Complementarity of Soft and Hard Labels: The soft labels from the student fill in the sparse vacancies of the teacher's hard labels, establishing a beneficial synergistic growth mechanism.
Distillation with No Extra Parameters: The BEV Encoder naturally acts as an adaptation module, and L2 loss is sufficient to achieve effective distillation.
Novel Pseudo Point Assignment: Assigning pseudo points to objects without point cloud coverage presents a practical solution for point cloud data augmentation.

Limitations & Future Work¶

Still relies on LiDAR point clouds to provide depth GT and foreground segmentation GT; although not required during inference, they are necessary during training.
Pseudo point assignment employs heuristic rules (box center + minimum corner depth); more precise position estimation could yield further improvements.
Only utilizes 1 history frame, failing to fully exploit temporal information.
The elliptical Gaussian heatmap label of MSFE is still a coarse approximation; actual foreground shapes can be more complex.

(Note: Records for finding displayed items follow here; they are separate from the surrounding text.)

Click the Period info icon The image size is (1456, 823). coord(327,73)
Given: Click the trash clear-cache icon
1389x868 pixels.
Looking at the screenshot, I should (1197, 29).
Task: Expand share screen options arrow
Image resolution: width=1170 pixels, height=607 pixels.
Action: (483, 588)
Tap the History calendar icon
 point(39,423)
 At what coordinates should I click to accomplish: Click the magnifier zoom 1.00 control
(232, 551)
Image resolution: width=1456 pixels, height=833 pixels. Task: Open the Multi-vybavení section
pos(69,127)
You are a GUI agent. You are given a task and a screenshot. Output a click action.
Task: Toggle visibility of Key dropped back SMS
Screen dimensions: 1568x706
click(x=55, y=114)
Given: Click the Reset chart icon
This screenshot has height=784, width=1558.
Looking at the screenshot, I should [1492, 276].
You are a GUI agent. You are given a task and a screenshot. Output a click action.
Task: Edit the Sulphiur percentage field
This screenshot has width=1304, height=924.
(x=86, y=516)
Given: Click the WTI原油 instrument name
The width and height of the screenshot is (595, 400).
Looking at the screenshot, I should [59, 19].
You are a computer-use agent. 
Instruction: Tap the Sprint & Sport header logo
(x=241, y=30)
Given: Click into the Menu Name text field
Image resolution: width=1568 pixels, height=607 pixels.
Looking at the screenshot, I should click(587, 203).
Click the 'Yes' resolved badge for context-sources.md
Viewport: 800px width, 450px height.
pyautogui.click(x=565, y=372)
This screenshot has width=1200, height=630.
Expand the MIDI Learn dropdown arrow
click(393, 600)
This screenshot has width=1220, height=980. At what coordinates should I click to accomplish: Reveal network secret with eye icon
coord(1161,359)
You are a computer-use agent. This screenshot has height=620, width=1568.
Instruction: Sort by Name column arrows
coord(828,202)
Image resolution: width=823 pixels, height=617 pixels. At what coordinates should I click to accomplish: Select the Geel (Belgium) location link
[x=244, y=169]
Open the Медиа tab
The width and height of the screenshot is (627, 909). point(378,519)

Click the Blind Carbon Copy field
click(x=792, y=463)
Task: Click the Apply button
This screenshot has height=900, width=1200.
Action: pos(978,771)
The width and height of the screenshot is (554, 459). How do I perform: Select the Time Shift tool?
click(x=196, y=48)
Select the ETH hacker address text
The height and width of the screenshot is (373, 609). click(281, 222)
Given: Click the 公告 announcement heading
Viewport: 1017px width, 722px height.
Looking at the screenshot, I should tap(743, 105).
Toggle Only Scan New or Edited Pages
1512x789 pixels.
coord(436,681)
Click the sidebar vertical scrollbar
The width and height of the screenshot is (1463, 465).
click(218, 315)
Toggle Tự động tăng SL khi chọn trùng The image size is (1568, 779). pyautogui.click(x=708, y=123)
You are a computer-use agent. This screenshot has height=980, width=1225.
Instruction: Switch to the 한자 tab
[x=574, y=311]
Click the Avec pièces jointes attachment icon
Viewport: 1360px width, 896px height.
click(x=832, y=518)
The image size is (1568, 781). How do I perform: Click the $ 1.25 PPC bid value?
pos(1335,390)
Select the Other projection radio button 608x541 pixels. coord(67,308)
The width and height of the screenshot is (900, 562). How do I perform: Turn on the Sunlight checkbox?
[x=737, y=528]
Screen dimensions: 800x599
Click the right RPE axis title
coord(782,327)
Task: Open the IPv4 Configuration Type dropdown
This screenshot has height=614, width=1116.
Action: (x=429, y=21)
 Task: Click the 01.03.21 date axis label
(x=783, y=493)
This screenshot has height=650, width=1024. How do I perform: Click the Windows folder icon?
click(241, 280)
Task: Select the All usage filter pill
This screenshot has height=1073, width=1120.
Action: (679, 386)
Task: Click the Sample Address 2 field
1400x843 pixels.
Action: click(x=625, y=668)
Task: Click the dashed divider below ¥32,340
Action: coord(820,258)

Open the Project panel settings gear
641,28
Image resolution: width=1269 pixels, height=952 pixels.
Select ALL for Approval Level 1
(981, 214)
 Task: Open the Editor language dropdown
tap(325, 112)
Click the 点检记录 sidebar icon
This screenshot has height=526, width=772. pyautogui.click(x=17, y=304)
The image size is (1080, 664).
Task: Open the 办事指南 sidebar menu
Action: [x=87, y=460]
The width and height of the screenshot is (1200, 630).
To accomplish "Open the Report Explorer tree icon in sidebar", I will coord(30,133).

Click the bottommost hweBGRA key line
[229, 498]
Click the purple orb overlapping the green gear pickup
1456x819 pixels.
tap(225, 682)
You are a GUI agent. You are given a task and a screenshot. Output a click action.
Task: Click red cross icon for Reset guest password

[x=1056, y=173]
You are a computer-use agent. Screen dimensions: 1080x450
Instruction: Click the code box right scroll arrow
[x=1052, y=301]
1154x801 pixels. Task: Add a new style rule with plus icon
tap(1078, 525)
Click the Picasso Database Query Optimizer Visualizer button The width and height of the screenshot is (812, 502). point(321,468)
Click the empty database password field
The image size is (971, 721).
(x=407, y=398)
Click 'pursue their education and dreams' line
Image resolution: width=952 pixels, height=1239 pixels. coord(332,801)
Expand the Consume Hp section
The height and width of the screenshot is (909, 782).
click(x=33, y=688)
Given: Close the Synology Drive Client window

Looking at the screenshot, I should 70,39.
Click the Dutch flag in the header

SA-BEV: The direct baseline of FSD-BEV, which provides the SA-BEVPool method for foreground BEV generation.
BEVDistill / UniDistill / DistillBEV: Representatives of cross-modal distillation methods, facing distribution discrepancy challenges.
StreamPETR: A strong attention-based baseline that uses more historical frames.
The self-distillation concept can be generalized to other BEV tasks requiring knowledge distillation.

Rating¶

Novelty: 4/5 - The self-distillation framework is cleverly designed, with the soft-hard label complementarity being a highlight.
Experimental Thoroughness: 4/5 - Sufficient ablation experiments and validation on multi-scale backbones.
Writing Quality: 4/5 - Clear motivation and detailed methodology description.
Value: 4/5 - No additional computational cost during inference, and no extra pre-training required during training.